Sure, maybe the Fed can just keep papering over the problem. Or maybe the rise of China and India will boost the fortunes of America's exports and save us all. For his part, Rosenberg believes that "Mother Nature has to run its course." He says there is too much debt in the household and government sectors, and that it needs to be paid down the hard way: through spending cuts. And that means the next sustainable bull market won't arrive until 2012 at the earliest, according to Rosenberg.

His advice to investors is to "squeeze as much income out of the portfolio as possible." He recommends high-quality corporate bonds as well as high-yield equities such as real-estate investment trusts and master limited partnerships in the energy space. Examples include Enbridge Energy Partners (EEP, news, msgs) and Vornado Realty Trust (VNO, news, msgs). Also consider preferred shares, which sit between bonds and equities. They are riskier than bonds but offer higher returns. The PowerShares Preferred Portfolio (PGX, news, msgs) ETF is a quick and easy way to get broad exposure to this asset class. The fund offers a yield of 7.4% and has a heavy allocation to the financial sector.

But Dow 1,000? Really?

Prechter, by the way, told The Times that average investors should flee to cash and cash equivalents, such as Treasury bonds, for the foreseeable future. The more skilled could dabble in shorting and other strategies for falling markets. Other pessimists aren't quite so negative and question that advice. Rosenberg says Pretcher's call is "too dire" and thinks cash isn't a realistic alternative for investors, because it earns next to nothing with interest rates as low as they are now. Nenner doesn't see the Dow moving below 5,000. Nenner also believes interbank lending rates will rise to a peak in October before sliding back toward zero, so if you have a wad of cash and want to put it in a certificate of deposit, you'd want to wait to pick up a bit more yield.

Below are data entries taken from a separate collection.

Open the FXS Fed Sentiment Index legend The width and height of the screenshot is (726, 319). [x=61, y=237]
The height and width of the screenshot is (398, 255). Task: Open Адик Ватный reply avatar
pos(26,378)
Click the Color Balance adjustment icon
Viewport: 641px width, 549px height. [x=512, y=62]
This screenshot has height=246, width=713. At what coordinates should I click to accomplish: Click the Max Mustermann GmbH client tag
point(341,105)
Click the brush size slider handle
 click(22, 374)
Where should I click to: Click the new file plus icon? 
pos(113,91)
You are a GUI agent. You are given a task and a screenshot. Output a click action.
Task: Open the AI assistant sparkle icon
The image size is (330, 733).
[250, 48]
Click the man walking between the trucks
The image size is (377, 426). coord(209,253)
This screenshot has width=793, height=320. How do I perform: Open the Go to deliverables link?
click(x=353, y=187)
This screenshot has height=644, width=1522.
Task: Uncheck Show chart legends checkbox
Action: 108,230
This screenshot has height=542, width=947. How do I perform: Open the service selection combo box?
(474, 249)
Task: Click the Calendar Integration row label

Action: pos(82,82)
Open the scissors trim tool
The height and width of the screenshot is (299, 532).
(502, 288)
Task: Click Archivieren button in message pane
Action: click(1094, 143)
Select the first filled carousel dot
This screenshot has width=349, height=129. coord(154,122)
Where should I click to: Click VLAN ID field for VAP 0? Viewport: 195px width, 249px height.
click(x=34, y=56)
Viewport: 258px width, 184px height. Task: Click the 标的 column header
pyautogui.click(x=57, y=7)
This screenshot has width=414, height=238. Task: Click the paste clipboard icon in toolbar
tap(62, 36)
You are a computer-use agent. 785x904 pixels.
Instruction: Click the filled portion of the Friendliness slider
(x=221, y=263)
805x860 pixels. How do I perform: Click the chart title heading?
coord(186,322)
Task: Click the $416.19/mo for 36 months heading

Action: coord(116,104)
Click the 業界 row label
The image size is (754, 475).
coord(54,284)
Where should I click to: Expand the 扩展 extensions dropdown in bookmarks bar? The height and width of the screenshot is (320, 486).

In fact, all this is fairly standard down-market advice, and if things get really bad, it'll be hard to find any safe place to hide.

For what it's worth, Wall Street doesn't think it's time to panic. In a note to its Asian clients this week, Goldman Sachs strategists highlighted Prechter's Dow 1,000 call as a sign the bearish camp has become crowded again, with deflation and austerity as its universal catchphrases. With measures of retail investor sentiment at very low levels and stocks well off their highs, the Goldman camp believes stocks have appropriately discounted the economic slowdown we've seen. That means equities are poised to move higher as the news flow turns positive.